The Indian Ingredient You Need For More Authentic Butter Chicken

Some ingredients are so evocative of particular cuisines. Lemongrass brings to mind Thai cooking, while basil is associated heavily with Italian recipes. For Indian cuisine, however, it is a little harder to pin it down to specific ingredients. Indian cuisine uses combinations of spices, generally referred to as "masala". Individually, masala spices are often found in other cuisines around the world. Popular masala spices include fennel seeds, which can be found in European sausages; cinnamon, commonly used in Mexican desserts; and black pepper, which is one of the most ubiquitous spices worldwide.

That said, there is one ingredient that is so distinctly Indian that it immediately adds an air of authenticity to a dish, and that is asafoetida. It is a powder made from the dried resin of a plant from the carrot and fennel family, and adding just a pinch of it to your butter chicken can turn it from a regular homemade dish to a bona fide restaurant-quality meal. Also called hing, asafoetida is not as well-known outside of South Asia as many other spices. Like these other spices, it is not generally used in isolation, but rather as part of the "masala" of a dish. Though it contains no sodium, it is often likened to salt in its ability to bring out all of the other flavors in a recipe. Yet, its sulfurous scent and allium flavor are unmistakable and it plays an important part in the flavor of many classic Indian dishes.

What is asafoetida?

Why is asafoetida not more famous outside of India? The possible reason may be in the name itself — it literally means "stinky gum." Its pungent smell tends to put off potential cooks and eaters but the spice mellows out into a wonderful onion-y flavor when cooked. This flavor is the exact reason that many vegetarians are attracted to Indian cuisine, especially some Brahmin Indians and devout practitioners of Jainism who avoid root vegetables. With asafoetida, Jain adherents can have onion-like flavors in their food without harvesting and consuming onions. If one were unable to eat alliums for other reasons such as allergies, they would benefit as well.
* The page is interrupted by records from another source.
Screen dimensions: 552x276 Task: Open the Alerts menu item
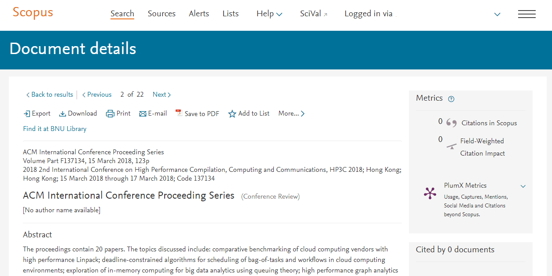pos(199,14)
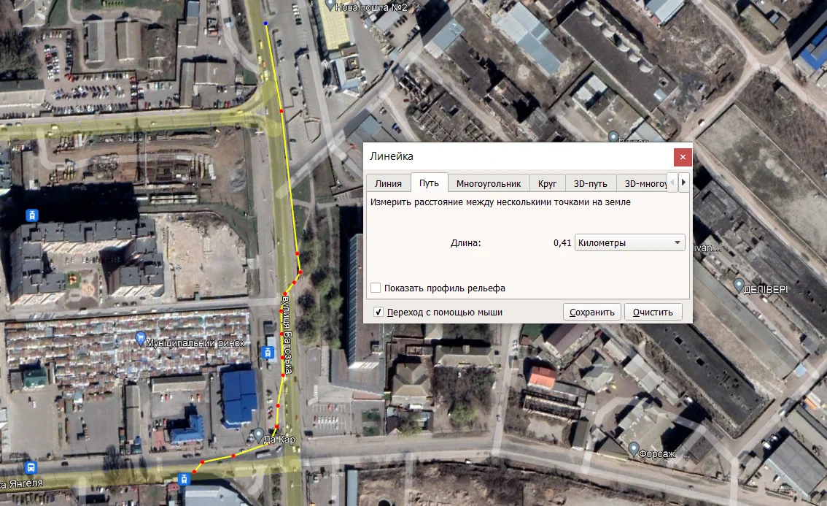Switch to the Линия tab
Screen dimensions: 827x506
coord(388,183)
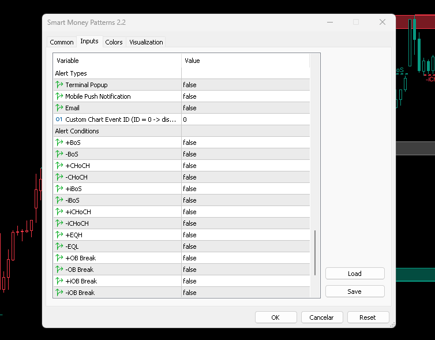This screenshot has height=340, width=435.
Task: Click the boolean icon next to +BoS
Action: pos(59,143)
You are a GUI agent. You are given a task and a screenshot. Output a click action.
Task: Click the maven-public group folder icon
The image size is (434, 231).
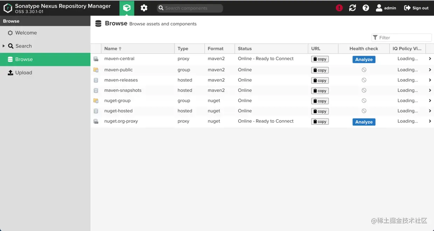[x=96, y=70]
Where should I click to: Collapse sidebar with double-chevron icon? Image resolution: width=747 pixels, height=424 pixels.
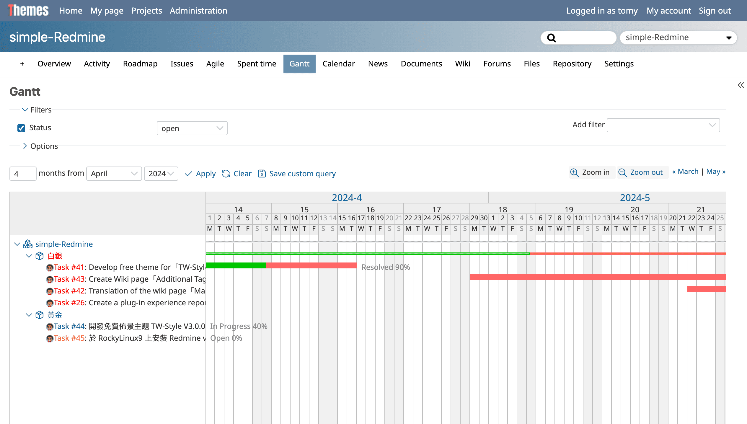(741, 85)
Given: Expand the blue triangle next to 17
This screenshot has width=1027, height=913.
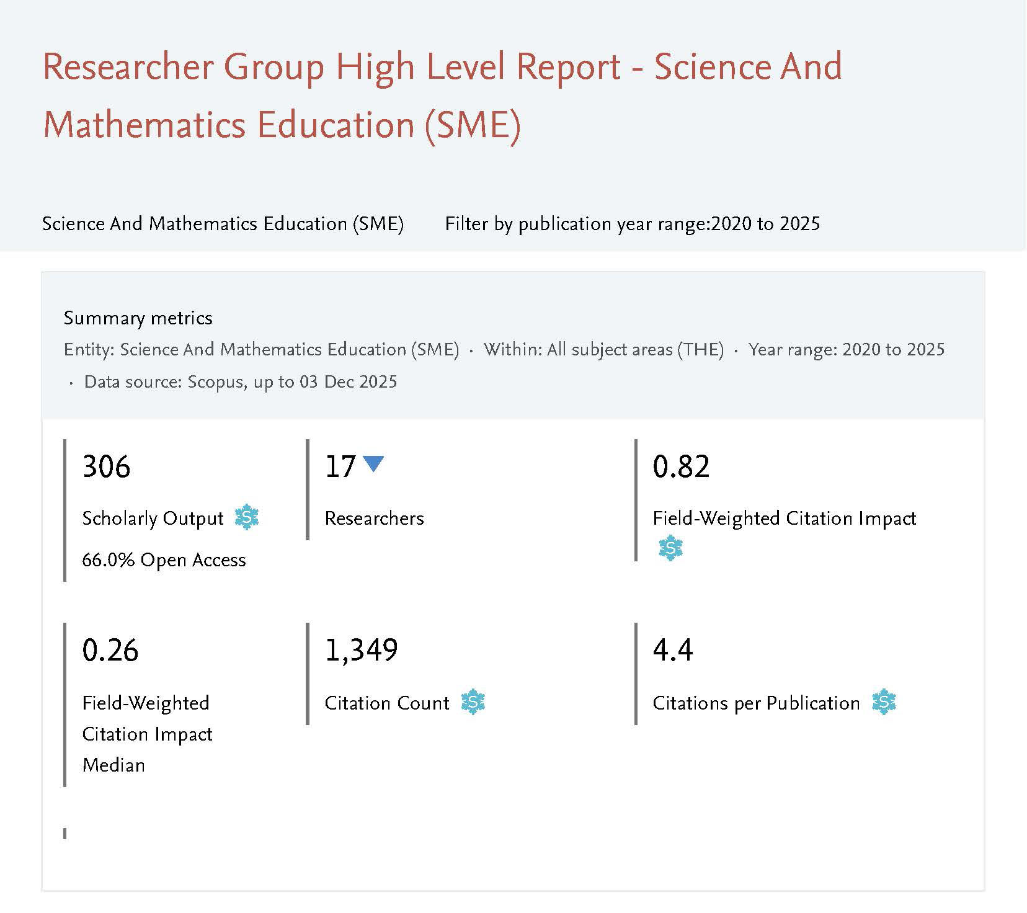Looking at the screenshot, I should [x=373, y=464].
Whether the dish is vegetarian or not, it is important to bloom the asafoetida in fat first to tame its scent and coax out its flavor. You can add it to butter, oil, or melted ghee, but don't let it cook for more than about 15 seconds or it will burn. As soon as it's toasted you can add other ingredients to slow the cooking process. The longer it's cooked, the milder its intense umami flavor will become. It is definitely not a spice that can be sprinkled on after cooking, as it would smell and taste much too strong to be enjoyable.
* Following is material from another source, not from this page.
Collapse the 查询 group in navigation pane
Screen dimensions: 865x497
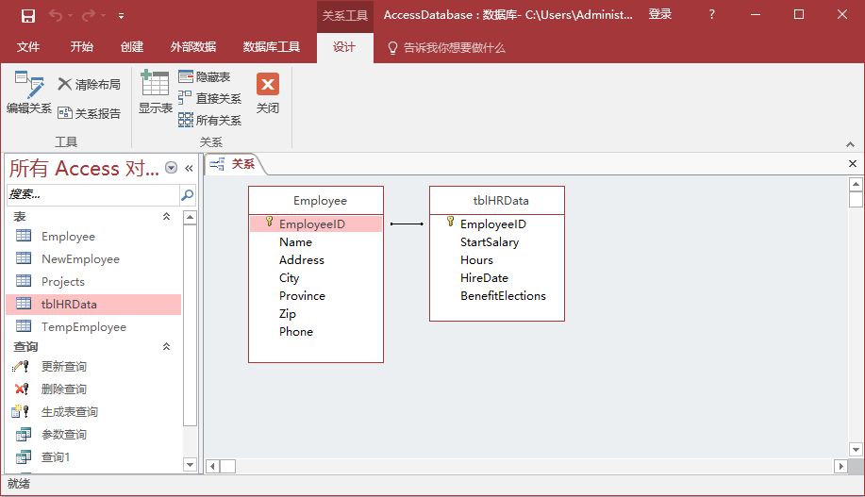tap(167, 347)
How else do you use asafoetida?

A pro tip: If you do decide to incorporate asafoetida into your pantry, it must be kept in an airtight container in case its strong odor seeps into neighboring spice jars. The flavor becomes less intense over time. However, once you have it around, a small jar of the stuff goes a very long way, as you only need a tiny pinch each time to flavor entire dishes.

Start your asafoetida experiments with dishes that traditionally call for it, such as sambar (Indian vegetable stew) and various lentil dishes. Aam dal, or raw mango lentil soup, uses asafoetida in its tadka. You can also use it to make vegetarian versions of classic meat dishes like this vegetarian rogan josh.

However, do not feel like you have to limit yourself to just Indian cooking! Try it in place of (or alongside) onions and/or garlic in other dishes by adding a dash to dishes as simple as scrambled eggs or as elaborate as casseroles. As it is also used to counter the effects of bloating that happen with some foods like brassicas and legumes, including it in those recipes may help with indigestion — a tasty bonus!